═════ Materials provided
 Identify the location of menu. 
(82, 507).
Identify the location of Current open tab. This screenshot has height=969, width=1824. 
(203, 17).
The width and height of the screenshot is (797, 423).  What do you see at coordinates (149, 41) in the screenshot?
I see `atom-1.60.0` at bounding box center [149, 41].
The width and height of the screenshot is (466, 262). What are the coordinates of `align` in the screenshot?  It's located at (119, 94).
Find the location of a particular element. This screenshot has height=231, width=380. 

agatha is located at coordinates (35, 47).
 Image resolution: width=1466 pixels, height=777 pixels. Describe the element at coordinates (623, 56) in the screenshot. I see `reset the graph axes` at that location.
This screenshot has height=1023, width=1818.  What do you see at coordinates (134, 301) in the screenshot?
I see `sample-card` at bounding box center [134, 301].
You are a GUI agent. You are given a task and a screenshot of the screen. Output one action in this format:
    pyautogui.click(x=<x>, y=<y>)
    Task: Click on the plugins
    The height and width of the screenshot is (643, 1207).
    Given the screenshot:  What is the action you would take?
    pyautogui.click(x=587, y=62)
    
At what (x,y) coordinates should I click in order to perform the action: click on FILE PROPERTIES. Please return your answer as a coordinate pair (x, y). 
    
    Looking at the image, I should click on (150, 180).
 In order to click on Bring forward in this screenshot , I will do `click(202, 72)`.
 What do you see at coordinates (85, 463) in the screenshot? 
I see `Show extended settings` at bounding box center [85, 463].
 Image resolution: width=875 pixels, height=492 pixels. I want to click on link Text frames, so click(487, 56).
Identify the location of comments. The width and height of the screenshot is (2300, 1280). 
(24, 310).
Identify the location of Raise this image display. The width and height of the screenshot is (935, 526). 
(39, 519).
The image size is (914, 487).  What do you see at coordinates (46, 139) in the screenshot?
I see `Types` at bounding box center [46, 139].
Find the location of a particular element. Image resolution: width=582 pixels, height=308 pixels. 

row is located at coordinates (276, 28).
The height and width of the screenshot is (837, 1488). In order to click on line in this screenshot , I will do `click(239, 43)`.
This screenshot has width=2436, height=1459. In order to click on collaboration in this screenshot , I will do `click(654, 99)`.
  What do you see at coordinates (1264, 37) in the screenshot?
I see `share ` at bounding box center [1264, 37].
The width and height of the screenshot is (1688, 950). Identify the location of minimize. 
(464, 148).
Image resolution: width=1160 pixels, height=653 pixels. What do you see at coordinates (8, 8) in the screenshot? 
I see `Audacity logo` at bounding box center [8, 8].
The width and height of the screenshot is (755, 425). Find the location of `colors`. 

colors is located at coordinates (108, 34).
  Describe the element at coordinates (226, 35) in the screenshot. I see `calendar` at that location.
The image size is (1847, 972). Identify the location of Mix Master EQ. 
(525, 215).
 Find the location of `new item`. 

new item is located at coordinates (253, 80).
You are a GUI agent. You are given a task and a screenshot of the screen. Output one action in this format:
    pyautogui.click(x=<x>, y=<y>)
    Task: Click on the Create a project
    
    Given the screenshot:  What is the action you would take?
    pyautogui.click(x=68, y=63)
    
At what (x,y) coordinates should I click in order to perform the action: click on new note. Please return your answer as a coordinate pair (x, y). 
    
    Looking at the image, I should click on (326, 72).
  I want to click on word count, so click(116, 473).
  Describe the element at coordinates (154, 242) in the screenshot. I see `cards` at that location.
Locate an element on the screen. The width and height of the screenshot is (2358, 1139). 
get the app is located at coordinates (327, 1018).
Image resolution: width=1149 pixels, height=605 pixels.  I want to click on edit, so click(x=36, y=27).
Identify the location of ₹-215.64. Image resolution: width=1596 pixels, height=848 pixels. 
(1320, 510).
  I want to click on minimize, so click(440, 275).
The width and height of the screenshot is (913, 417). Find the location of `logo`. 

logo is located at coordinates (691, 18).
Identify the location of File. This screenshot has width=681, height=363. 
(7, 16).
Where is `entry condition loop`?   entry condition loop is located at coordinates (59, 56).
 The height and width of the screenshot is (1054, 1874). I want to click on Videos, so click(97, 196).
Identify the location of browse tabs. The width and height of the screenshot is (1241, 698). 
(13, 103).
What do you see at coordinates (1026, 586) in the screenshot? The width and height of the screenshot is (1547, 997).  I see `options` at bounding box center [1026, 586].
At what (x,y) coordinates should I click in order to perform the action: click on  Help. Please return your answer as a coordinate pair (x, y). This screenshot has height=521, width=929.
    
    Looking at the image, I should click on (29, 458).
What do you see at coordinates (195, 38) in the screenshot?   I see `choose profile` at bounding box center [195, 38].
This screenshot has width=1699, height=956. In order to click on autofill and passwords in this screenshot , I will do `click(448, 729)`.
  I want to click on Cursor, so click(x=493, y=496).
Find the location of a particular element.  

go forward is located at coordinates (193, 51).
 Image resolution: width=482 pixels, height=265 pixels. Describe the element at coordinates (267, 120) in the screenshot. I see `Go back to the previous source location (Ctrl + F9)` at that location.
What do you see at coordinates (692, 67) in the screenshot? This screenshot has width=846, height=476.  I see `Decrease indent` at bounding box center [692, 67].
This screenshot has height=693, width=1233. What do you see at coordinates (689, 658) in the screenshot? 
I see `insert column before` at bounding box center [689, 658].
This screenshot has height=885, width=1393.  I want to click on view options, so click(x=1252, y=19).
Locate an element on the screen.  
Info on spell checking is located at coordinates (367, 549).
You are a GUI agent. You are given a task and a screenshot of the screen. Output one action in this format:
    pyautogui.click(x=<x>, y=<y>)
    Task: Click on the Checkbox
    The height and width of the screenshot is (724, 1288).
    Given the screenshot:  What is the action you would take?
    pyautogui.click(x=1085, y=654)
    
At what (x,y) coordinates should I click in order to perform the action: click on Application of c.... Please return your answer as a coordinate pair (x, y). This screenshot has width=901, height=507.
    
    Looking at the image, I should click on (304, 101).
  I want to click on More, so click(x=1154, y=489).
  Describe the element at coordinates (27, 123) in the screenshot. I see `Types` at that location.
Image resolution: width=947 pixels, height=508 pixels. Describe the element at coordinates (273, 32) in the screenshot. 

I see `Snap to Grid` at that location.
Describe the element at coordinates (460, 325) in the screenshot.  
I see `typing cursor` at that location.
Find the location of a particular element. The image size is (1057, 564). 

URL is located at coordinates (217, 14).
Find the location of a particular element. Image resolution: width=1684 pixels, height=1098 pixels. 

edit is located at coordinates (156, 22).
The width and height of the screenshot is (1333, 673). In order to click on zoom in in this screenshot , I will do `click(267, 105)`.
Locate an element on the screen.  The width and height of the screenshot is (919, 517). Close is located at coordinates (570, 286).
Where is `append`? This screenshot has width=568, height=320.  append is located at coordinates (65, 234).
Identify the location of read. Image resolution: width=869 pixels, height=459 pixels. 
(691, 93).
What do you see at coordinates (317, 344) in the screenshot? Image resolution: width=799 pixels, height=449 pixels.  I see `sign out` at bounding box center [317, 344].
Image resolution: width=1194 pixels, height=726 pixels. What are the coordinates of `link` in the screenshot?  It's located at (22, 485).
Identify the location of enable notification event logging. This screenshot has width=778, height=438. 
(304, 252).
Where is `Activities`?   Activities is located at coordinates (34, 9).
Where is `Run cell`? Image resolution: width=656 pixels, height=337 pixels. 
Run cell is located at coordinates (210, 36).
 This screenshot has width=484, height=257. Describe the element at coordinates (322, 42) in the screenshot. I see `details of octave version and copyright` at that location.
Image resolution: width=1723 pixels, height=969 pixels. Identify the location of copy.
══════════
_What is being asked_
Pick out every line in the items above that contains the word "particular". Case counts.

_Task output_
Find the location of a particular element. This screenshot has height=231, width=380. 
Find the location of a particular element. Image resolution: width=582 pixels, height=308 pixels. 
Find the location of a particular element.  
Find the location of a particular element. The image size is (1057, 564). 
Find the location of a particular element. Image resolution: width=1684 pixels, height=1098 pixels. 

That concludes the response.